Task objective:
In the records below, start at the line that contains "The height and" and stop after the line that contains "(x=1349, y=362)". Reproduce those lines with "sidebar" swapped for "side panel", changing nothing else and leaving out the pictures.

Raw records:

================

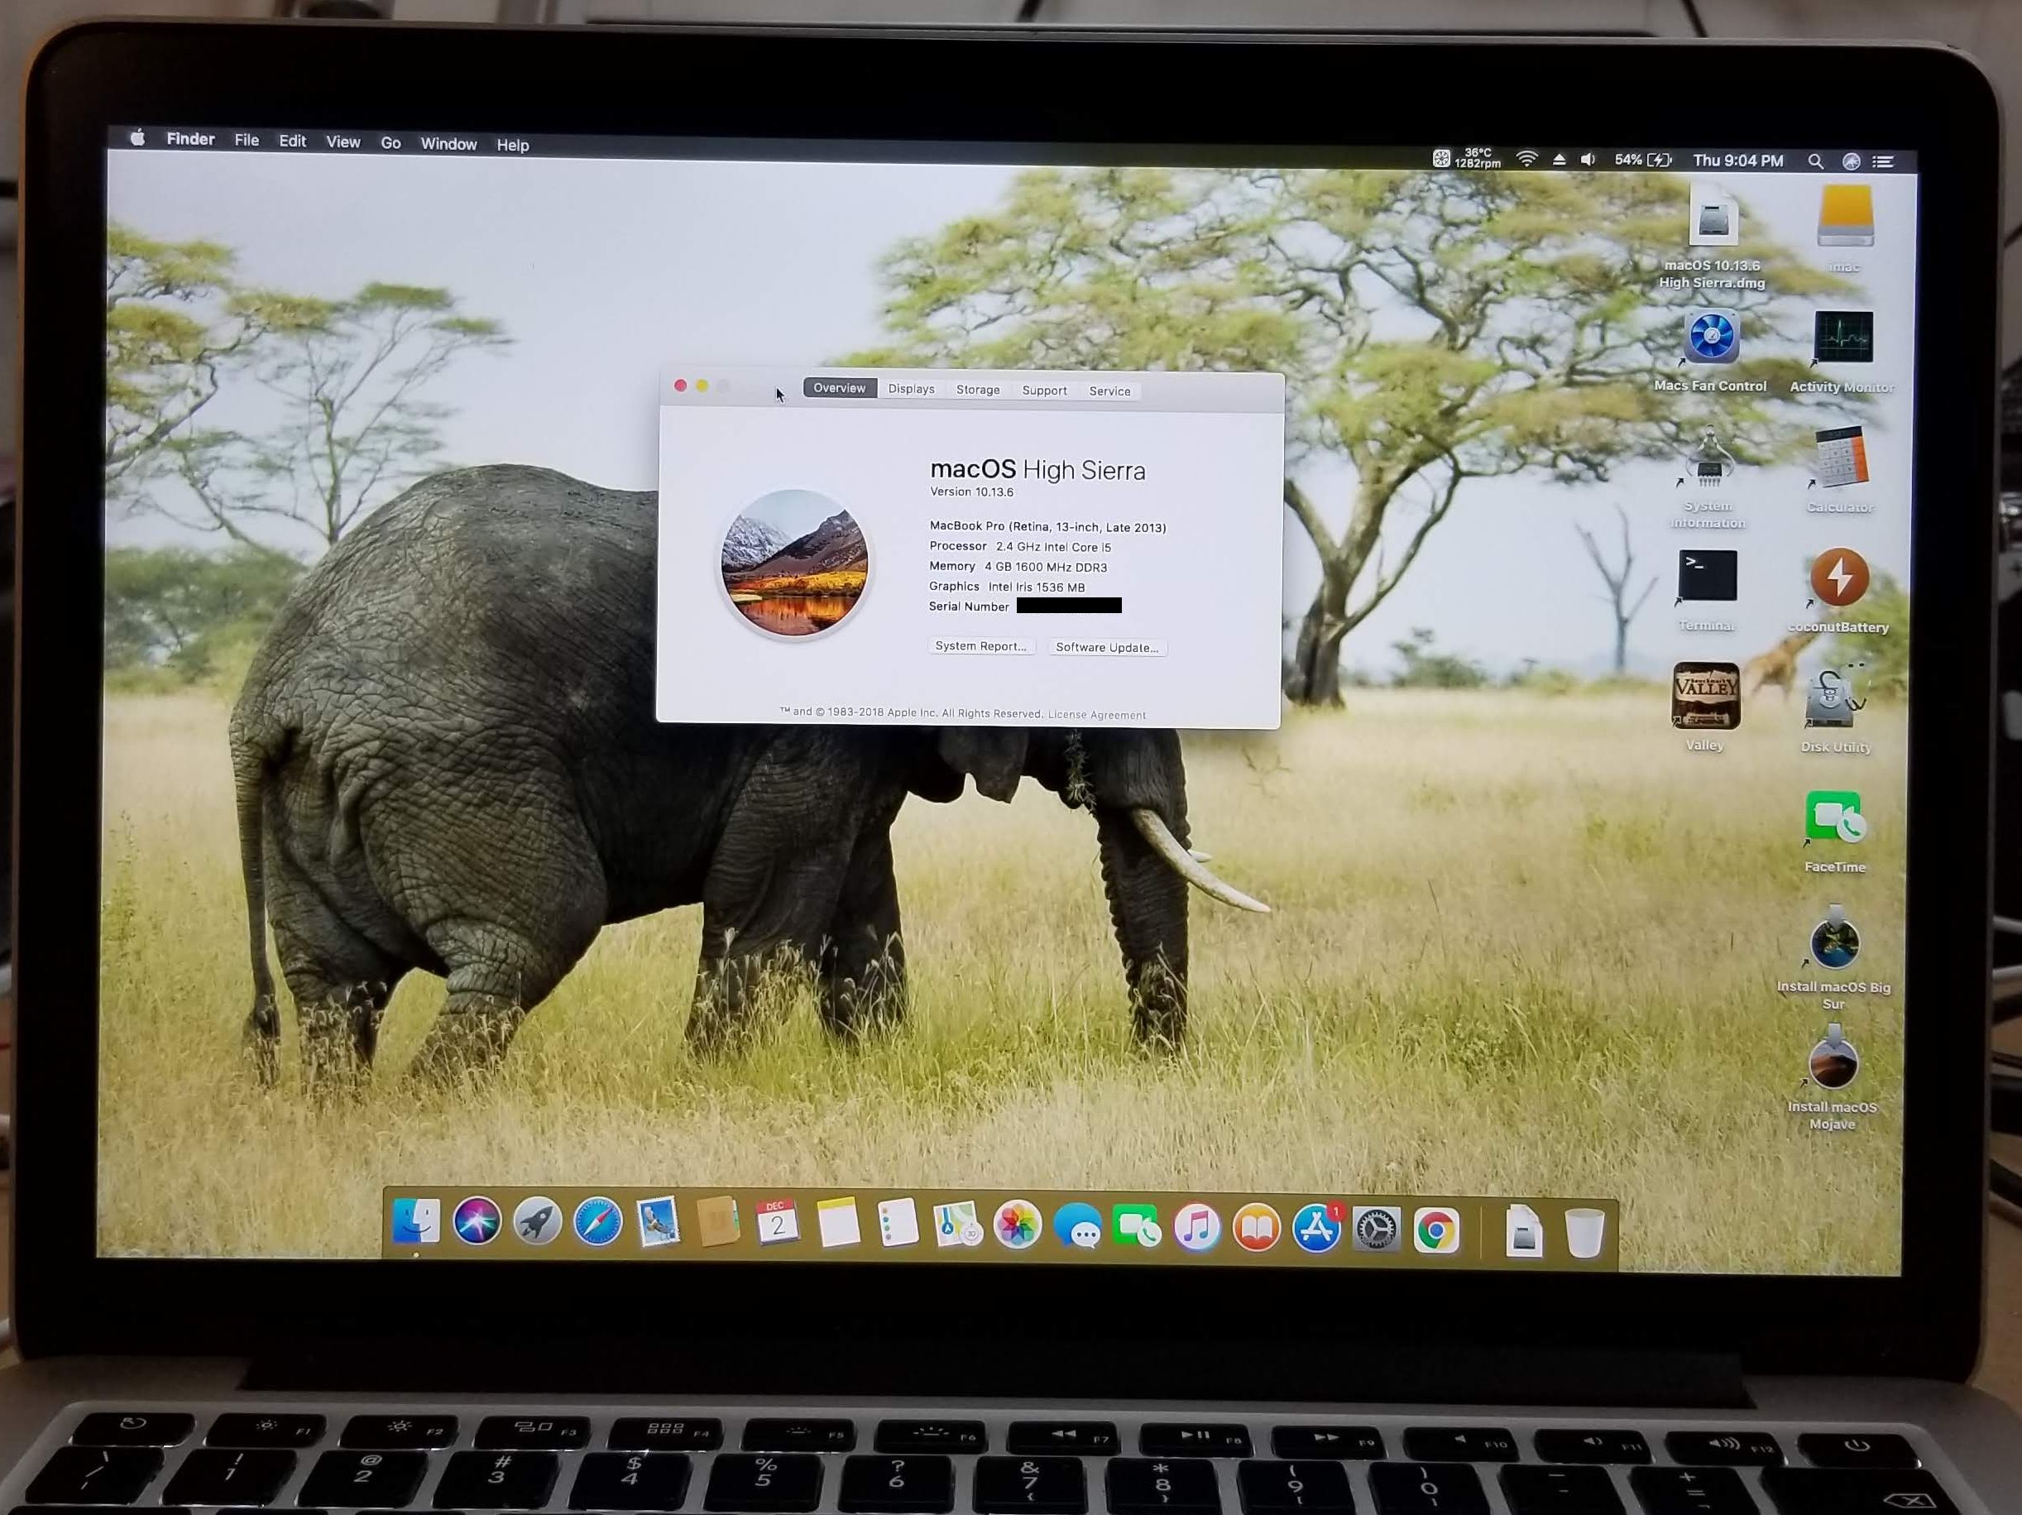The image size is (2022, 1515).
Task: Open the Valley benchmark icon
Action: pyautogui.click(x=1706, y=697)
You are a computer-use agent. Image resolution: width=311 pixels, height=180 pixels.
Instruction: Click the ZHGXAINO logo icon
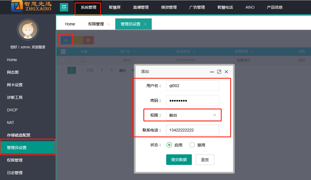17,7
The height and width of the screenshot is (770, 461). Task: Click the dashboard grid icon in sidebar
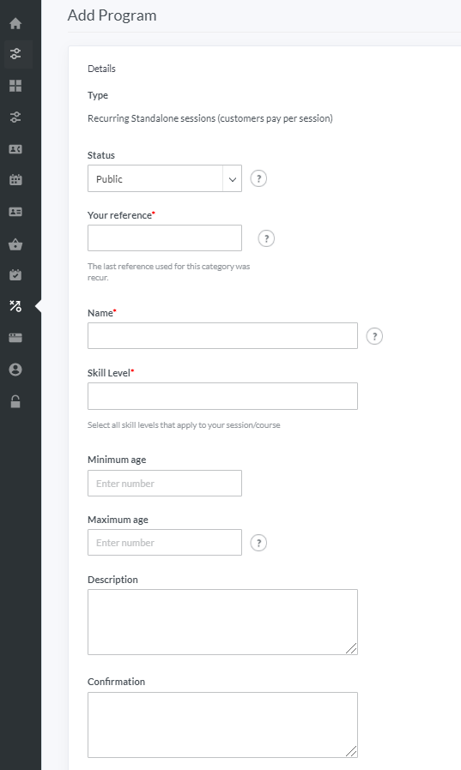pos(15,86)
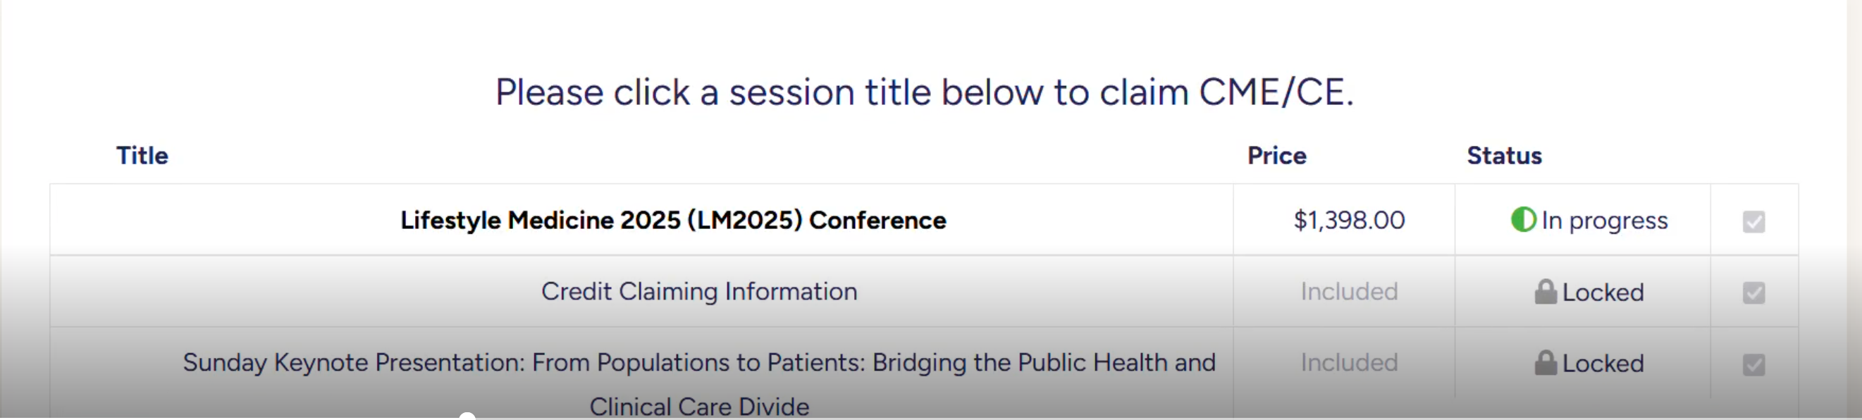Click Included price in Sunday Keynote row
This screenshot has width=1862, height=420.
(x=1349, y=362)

================

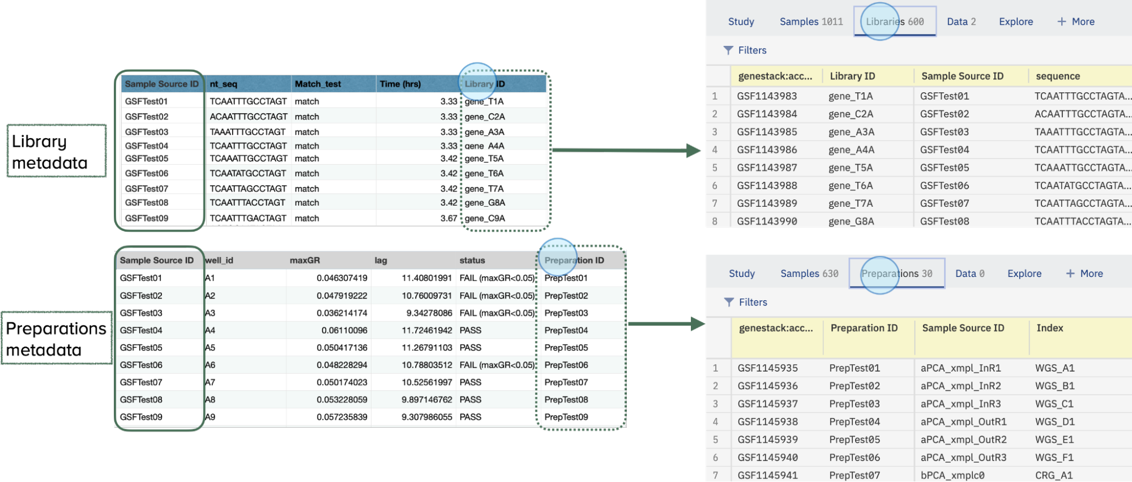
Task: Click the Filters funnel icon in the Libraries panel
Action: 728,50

================

Written solution:
The height and width of the screenshot is (770, 461). Task: Click the dashboard grid icon in side panel
pos(15,86)
Click Included price in Sunday Keynote row
This screenshot has width=1862, height=420.
(x=1349, y=362)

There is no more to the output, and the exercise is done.